(1) Sonderrechtsverhältnis bei Schadenentwicklung
Rz. 448
Bei einem Haftpflichtgeschehen (z.B. Verkehrsunfall) entsteht jedenfalls mit dem Unfall ein Sonderrechtsverhältnis, sodass sich die verletzte Person im Rahmen der der Schadenentwicklung und -abwicklung ein schuldhaftes Fehlverhalten seiner gesetzlichen Vertreter (z.B. Eltern) unmittelbar anspruchsmindernd zurechnen lassen muss (§§ 254 Abs. 2 S. 2, 278 BGB). Es bedarf keines Gesamtschuldnerinnenausgleiches mit dem weiteren Schadenersatzpflichtigen mehr.
Rz. 449
Soweit der Anspruch des Kindes wegen des elterlichen Fehlverhaltens gekürzt wird, haftet das schadenstiftende Elternteil als Einzelschuldner auf die vom weiteren Schädiger nicht ersetzten Schadenanteile.
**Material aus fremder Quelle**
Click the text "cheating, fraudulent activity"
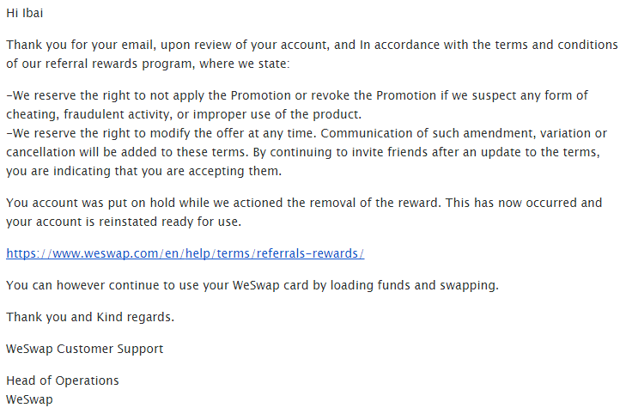The image size is (626, 420). [88, 114]
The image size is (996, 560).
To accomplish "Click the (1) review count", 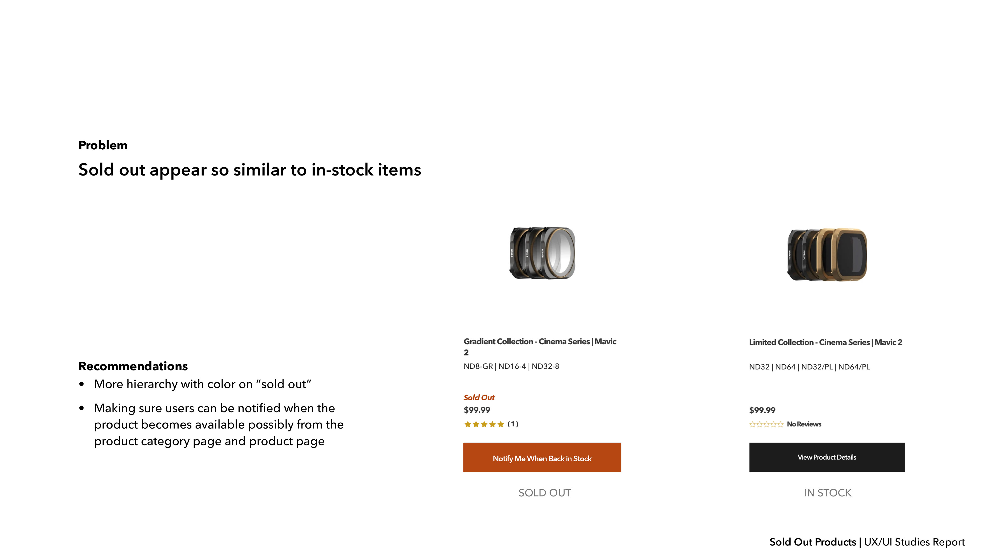I will coord(513,424).
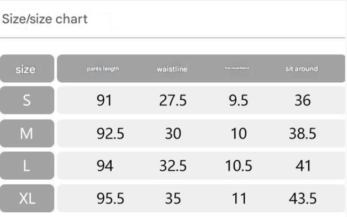Click the 'foot circumference' column header
Image resolution: width=347 pixels, height=217 pixels.
237,69
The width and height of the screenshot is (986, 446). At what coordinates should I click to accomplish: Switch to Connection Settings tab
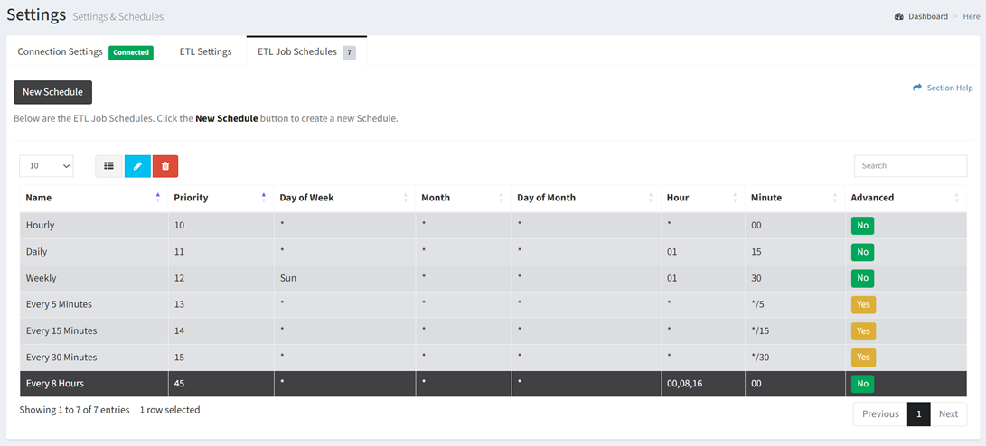pos(61,52)
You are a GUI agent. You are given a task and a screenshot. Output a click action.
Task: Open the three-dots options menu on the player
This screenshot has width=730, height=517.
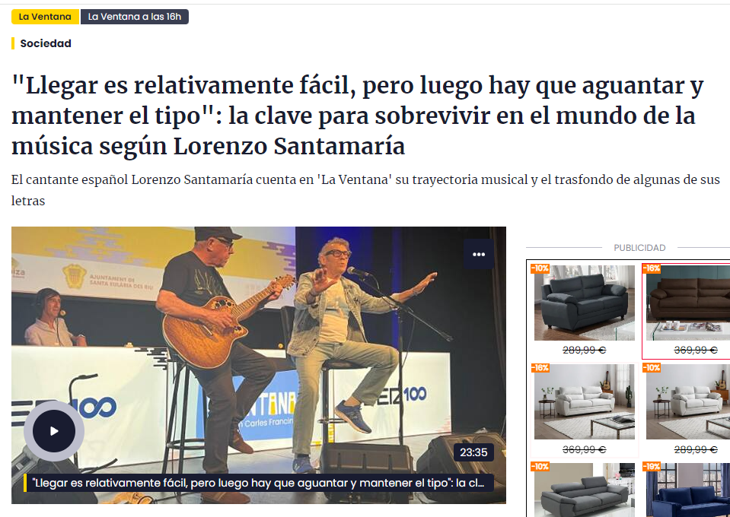click(479, 254)
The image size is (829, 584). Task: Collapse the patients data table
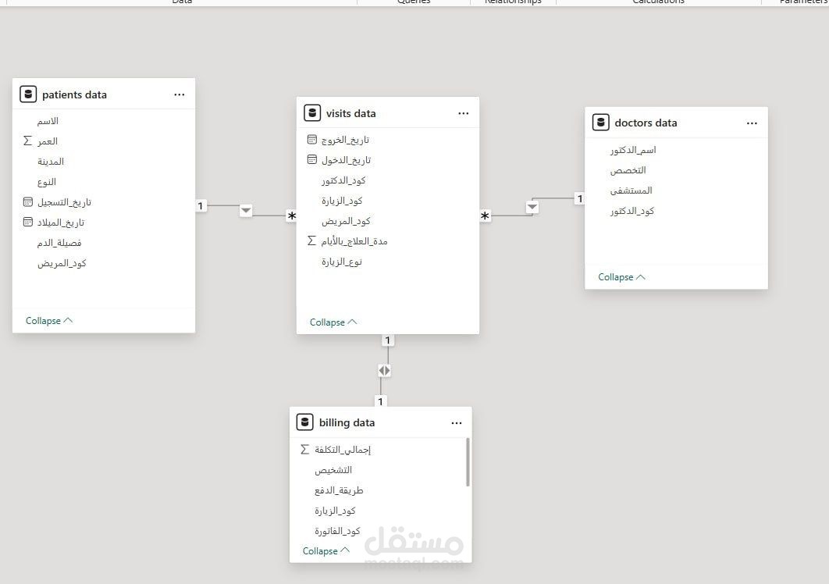(x=49, y=320)
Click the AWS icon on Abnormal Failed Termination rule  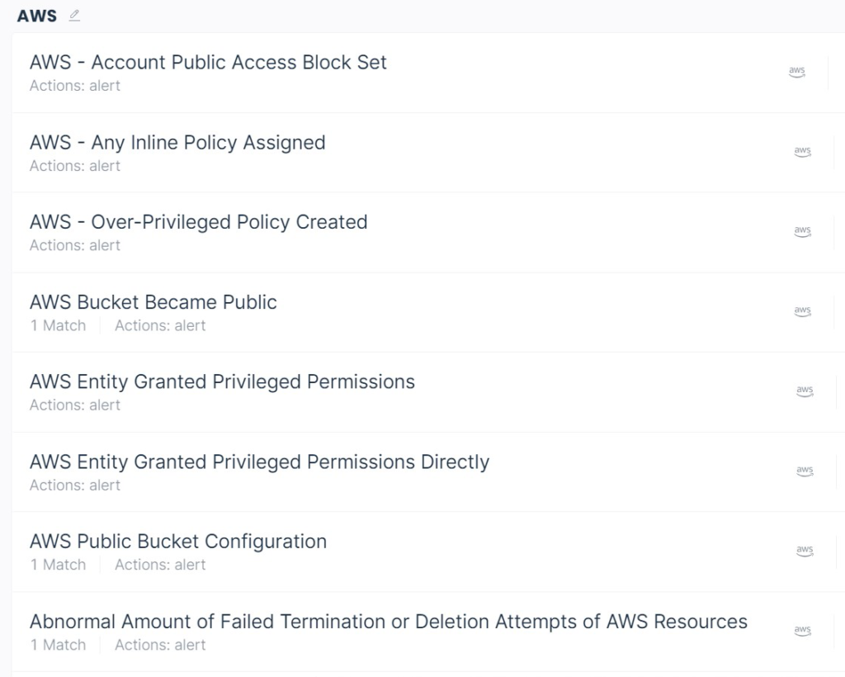pos(803,630)
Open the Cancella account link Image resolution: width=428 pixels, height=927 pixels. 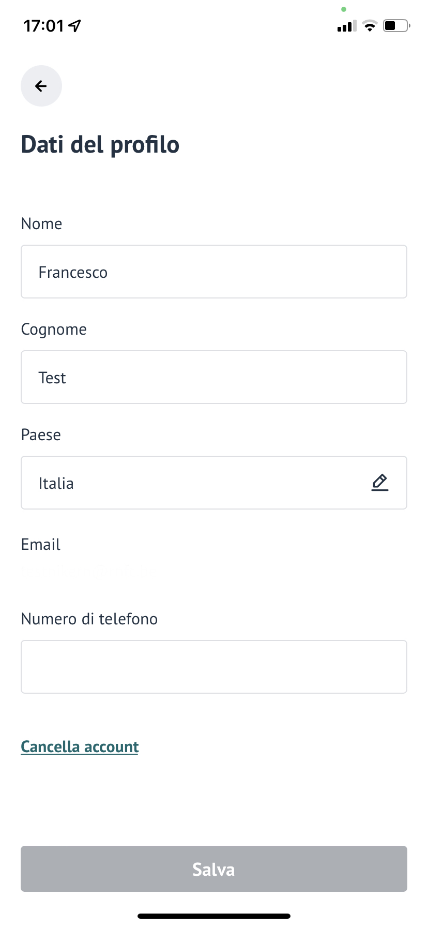tap(80, 747)
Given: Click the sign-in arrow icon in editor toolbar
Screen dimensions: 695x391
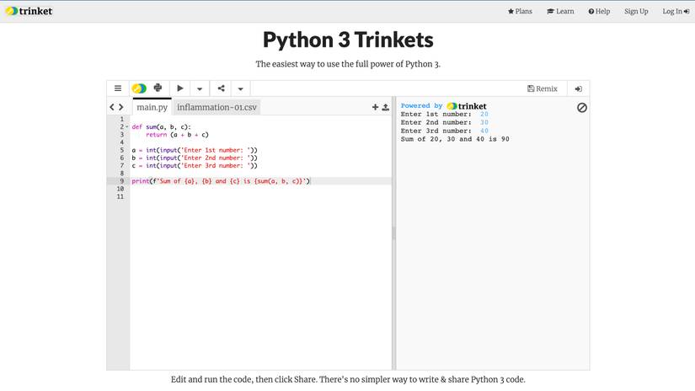Looking at the screenshot, I should pyautogui.click(x=579, y=88).
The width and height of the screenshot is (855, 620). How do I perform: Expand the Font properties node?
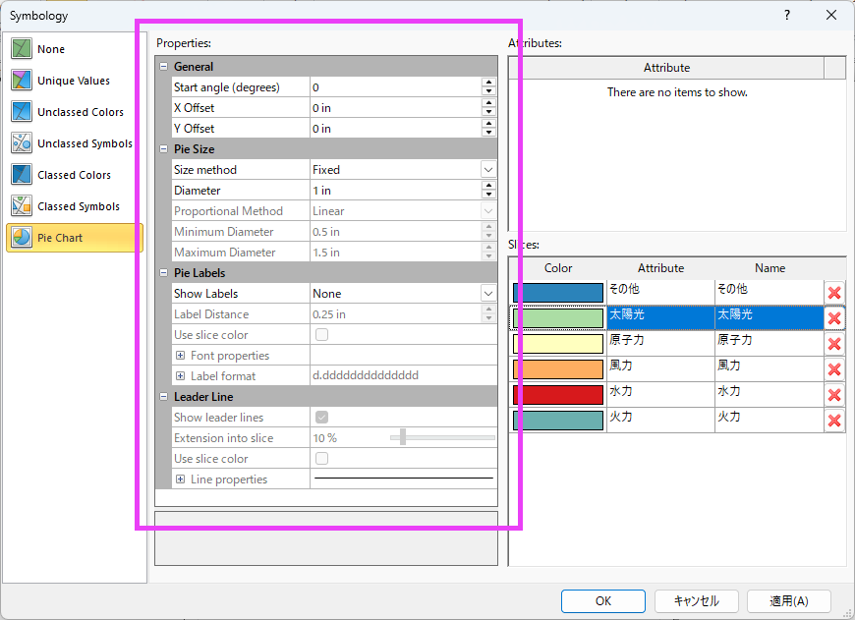[x=181, y=356]
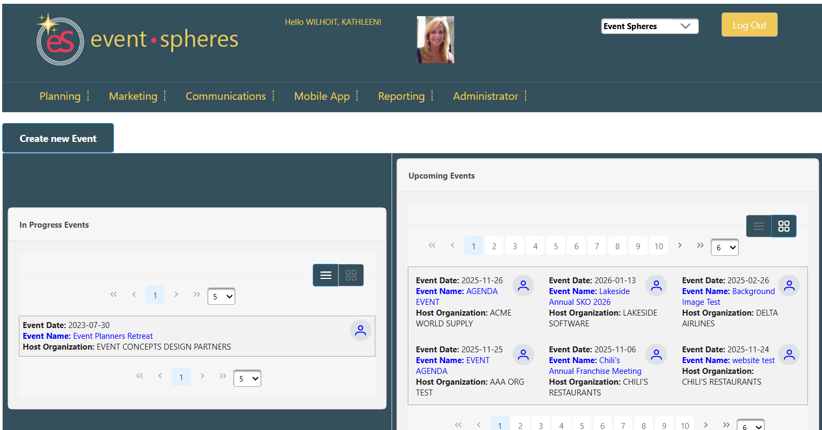
Task: Show In Progress Events as grid cards
Action: pyautogui.click(x=351, y=275)
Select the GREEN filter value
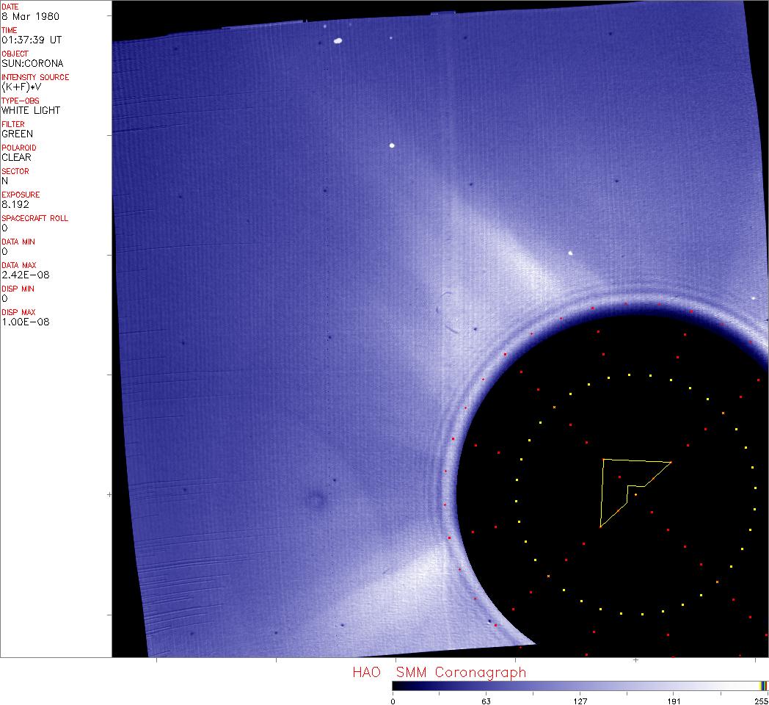This screenshot has height=705, width=769. 17,134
(2) Sonderrechtsverhältnis zwischen Unfall und Schadeneintritt
Rz. 450
Ein Sonderrechtsverhältnis (gesetzliches Schuldverhältnis) beginnt mit dem Schadenfall, aus dem grundsätzlich Ansprüche resultieren. Es müssen noch keine Ansprüche offenbar sein. Der Grundsatz der Schadenseinheit (§ 5 Rdn 434 ff.) besagt, dass derjenige Schaden, der aus einem bestimmten Ereignis erwachsen ist, als einheitliches Ganzes aufzufassen ist. Es gibt nur einen Anspruch auf Ersatz dieses Schadens.
Rz. 451
Bereits in der Zeit zwischen Begehung der unerlaubten Handlung und Schadeneintritt kann Fehlverhalten der Eltern anspruchsmindernd wirken (z.B. durch Unterlassen einer gebotenen medizinischen Untersuchung).
(3) § 254 Abs. 2 S. 2 BGB
(a) Obliegenheit
Rz. 452
Den Geschädigten trifft nach Eintritt des schädigenden Ereignisses die Obliegenheit, den Schaden abzuwenden oder zu mindern (§ 254 Abs. 2 S. 1 BGB). Dabei findet § 278 BGB entsprechende Anwendung (§ 254 Abs. 2 S. 2 BGB).
Rz. 453
Bei der weiteren Schadenentwicklung und -abwicklung hat sich das verletzte Kind ein vorwerfbares Fehlverhalten (wie Verjährenlassen, Unterlassen schadenverhütender und schadenmindernder Maßnahmen) seiner gesetzlichen Vertreter nach §§ 254 Abs. 2 S. 2, 278 BGB anspruchsmindernd zurechnen zu lassen, sofern der gesetzliche Vertreter in Ausübung der gesetzlichen Vertretung handelt. Personensorge (siehe § 1626 Abs. 1 S. 2 BGB) umfasst vor allem das Ergreifen ausreichender medizinischer Maßnahmen bei der Verletzungserkennung und Verletzungsbehandlung/-versorgung. Der Geschädigte muss sich der Hilfspersonen zur Erfüllung eines Gebotes des eigenen Interesses bedienen. Für die Zurechnung des Verschuldens eines Dritten im Rahmen des § 254 Abs. 2 S. 2 BGB ist stets erforderlich, dass der Geschädigte einem derartigen Gebot unterliegt.
Rz. 454
Hervorzuheben ist, dass, auch wenn Eltern nach § 1629 Abs. 1 BGB grundsätzlich gemeinsam handeln, das obliegenheitswidrige Verhalten bereits eines Elternteiles den Mitverschuldensanteil gegenüber dem verletzten Kind und damit die Anspruchsminderung begründet.
Rz. 455
Es gilt hinsichtlich des elterlichen Fehlverhaltes nicht der geringere Maßstab des § 1664 BGB, sondern § 276 BGB (Anspruchsminderung auch bei einfacher Fahrlässigkeit).